I need some beauty and some music and some place cards before I die.
And while “In & Out” may not have the legacy of a show like “Will and Grace,” which Vice President Biden credited with changing his mind on marriage equality, it had surprising reach for a gay romantic comedy, grossing almost million at the box office, and becoming the 25th-most-watched movie of 1997. When his win is announced, Cameron can’t resist the wave of self-congratulation sweeping the room.
At the Academy Awards ceremony that kicks off the action, Cameron Drake is nominated for playing a gay soldier who is discharged under Don’t Ask Don’t Tell.
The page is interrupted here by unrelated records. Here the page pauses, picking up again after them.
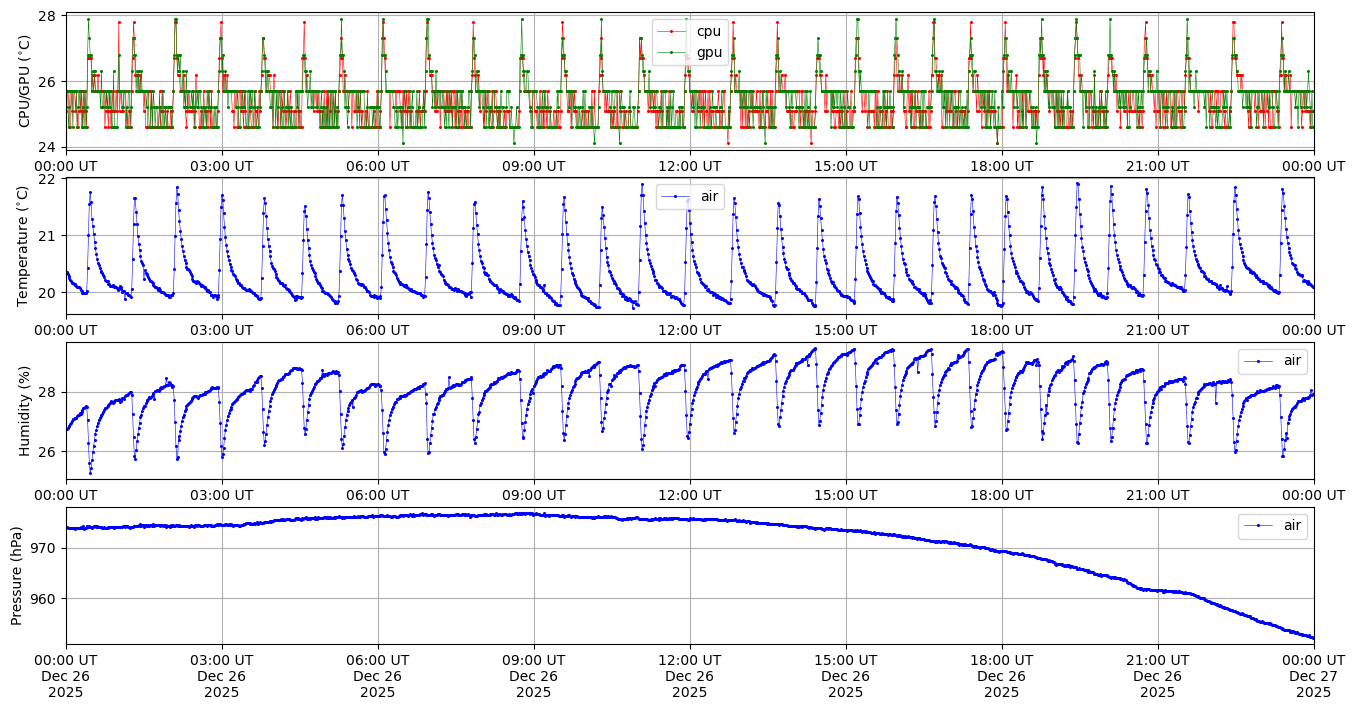The height and width of the screenshot is (710, 1355).
Task: Click 18:00 UT tick below Humidity chart
Action: click(x=1002, y=495)
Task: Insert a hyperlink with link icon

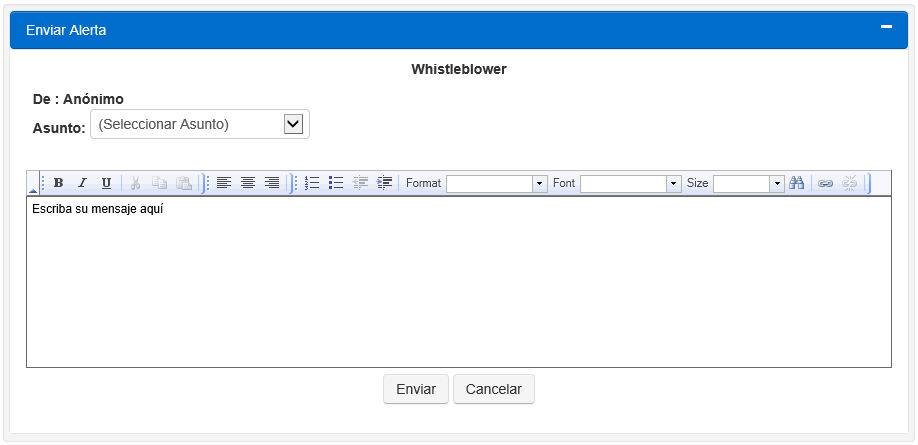Action: tap(826, 183)
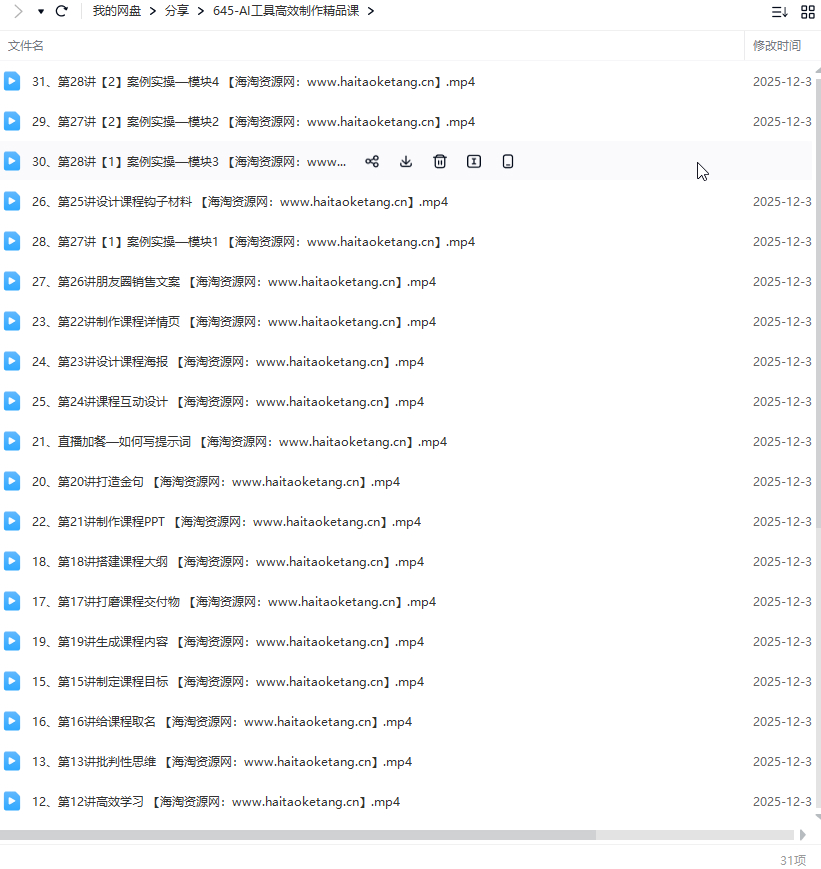Go to 我的网盘 in the breadcrumb
Image resolution: width=821 pixels, height=869 pixels.
pos(116,11)
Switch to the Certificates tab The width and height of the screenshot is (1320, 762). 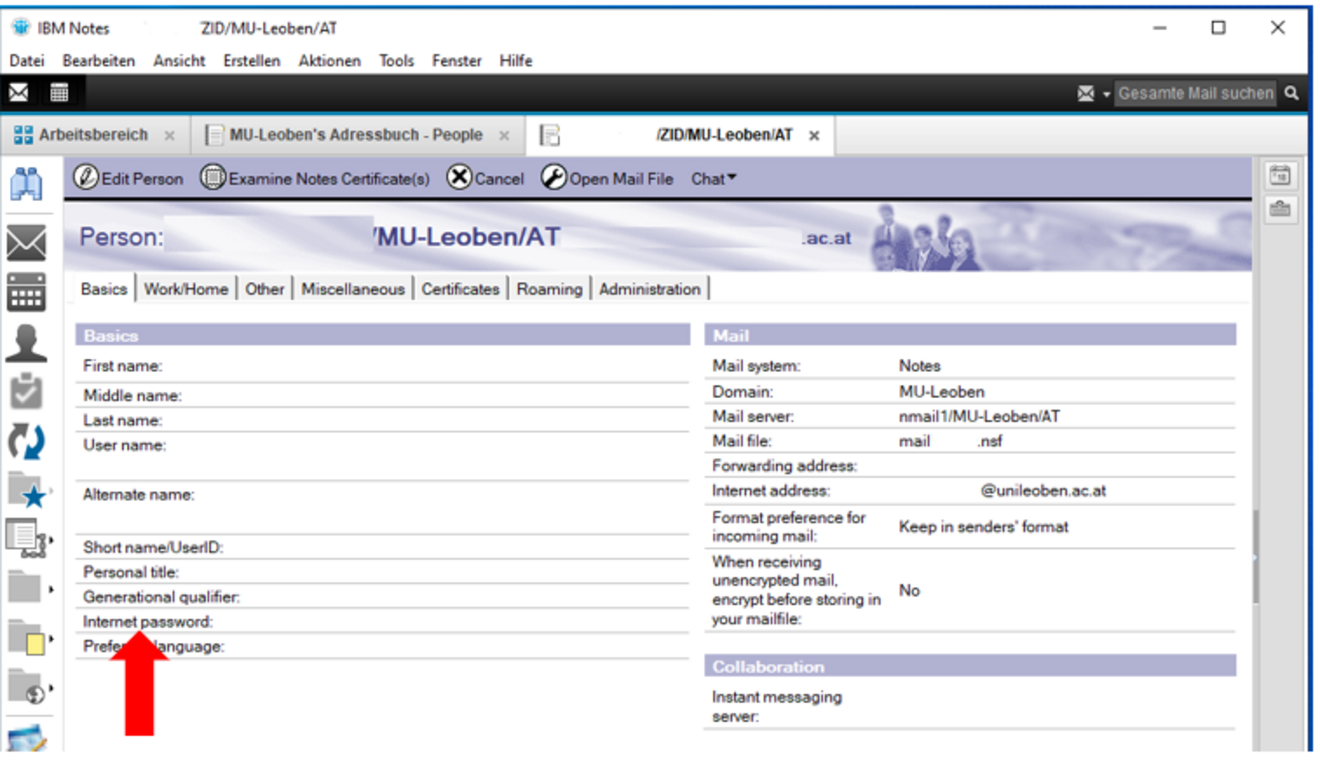tap(460, 289)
At the end of the film, Danny addresses himself to a statue of George Washington to demand “Well, Mr. Dillon, who gives Cameron a kind, dim grace, plays Cameron’s acceptance so we can see him make the decision, mid-speech, to both make a kind gesture and burnish his own credentials by declaring his closeness to a gay man on national television. ” Cameron’s speech sets off a storm of speculation both in his town of Greenleaf, Ind., and in the national media.
When he has dinner with his Emily, Ethel Merman’s “Everything’s Coming Up Roses” is the soundtrack.
Howard’s wrists are so limp he’s practically double-jointed.At graduation, the principal is forced to admit publicly that he let Howard go.